Objective:To improve the cognition of T-cell large granular lymphocytic leukemia (T-LGLL) combined with pure red cell aplasia (PRCA).Methods:The clinical characteristics, peripheral blood and bone marrow laboratory indicators of 14 newly diagnosed patients with T-LGLL combined with PRCA who were admitted to the Second People's Hospital of Lianyungang Affiliated to Bengbu Medical College and the People's Hospital of Jiangsu Province from August 2010 to October 2019 were retrospectively analyzed.Results:Among the 14 patients, there were 7 males and 7 females, with a median age of 58.5 years (33-75 years).
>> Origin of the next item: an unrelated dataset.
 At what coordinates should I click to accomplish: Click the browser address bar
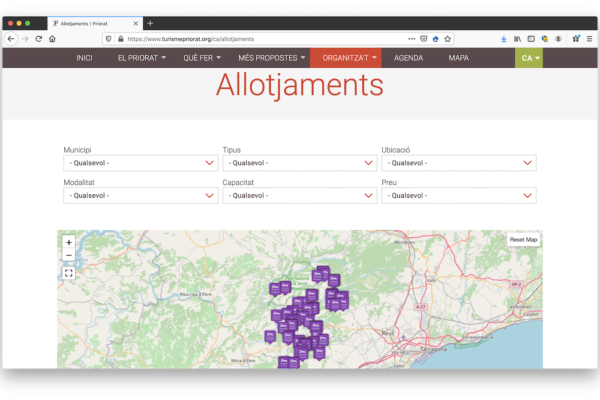pyautogui.click(x=260, y=39)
At the first visit, the median white blood cell count was 5.02×10 9/L [(1.45-8.49)×10 9/L], the median absolute value of neutrophils was 1.35×10 9/L [(0.43-7.16)×10 9/L], the median lymphocyte ratio was 0.49 (0.13-0.77), the median hemoglobin was 58 g/L (42-106 g/L), the median red blood cell count was 2.01×10 12/L [(0.99-3.20)×10 12/L], the median reticulocyte count percentage was 0.52 (0.14-3.02), the median platelet was 96×10 9/L [(38-281)×10 9/L], the median large granular lymphocytes accounted for 71% (32%-81%) of lymphocytes. Bone marrow aspiration showed that the median large granular lymphocytes accounted for 0.16 (0.08-0.41) of nuclear cells, and the median serum β 2 microglobulin was 4.85 mg/L (2.81-7.22 mg/L). Two patients had ASXL1 and TET2 mutations, and one of them had STAT3, EP300 and FAM46C mutations. Six patients were T cell receptor (TCR) β and γ-positive, 1 patient were TCRβ-positive, 4 patients were TCRγ-positive, 1 patient was TCRδ-positive, 1 patient was TCRβ, γ and δ-positive, and 1 patient was all negative. Eight cases received cyclosporine therapy, 6 cases were effective; 6 cases received methotrexate combined with hormone therapy, 3 cases were effective. The initial induction therapy was effective in 9 cases, 5 patients who failed in the initial treatment received salvage treatment, and 2 cases were effective. Conclusions:The laboratory characteristics of patients with T-LGLL combined with PRCA are similar to those of simple T-LGLL, anemia is a prominent manifestation accompanied by neutropenia or thrombocytopenia. The large granular lymphocytes are easily seen in peripheral blood and bone marrow, and T monoclonal rearrangement of lymphocytes is an important feature, and the patients respond well to immunosuppressive therapy.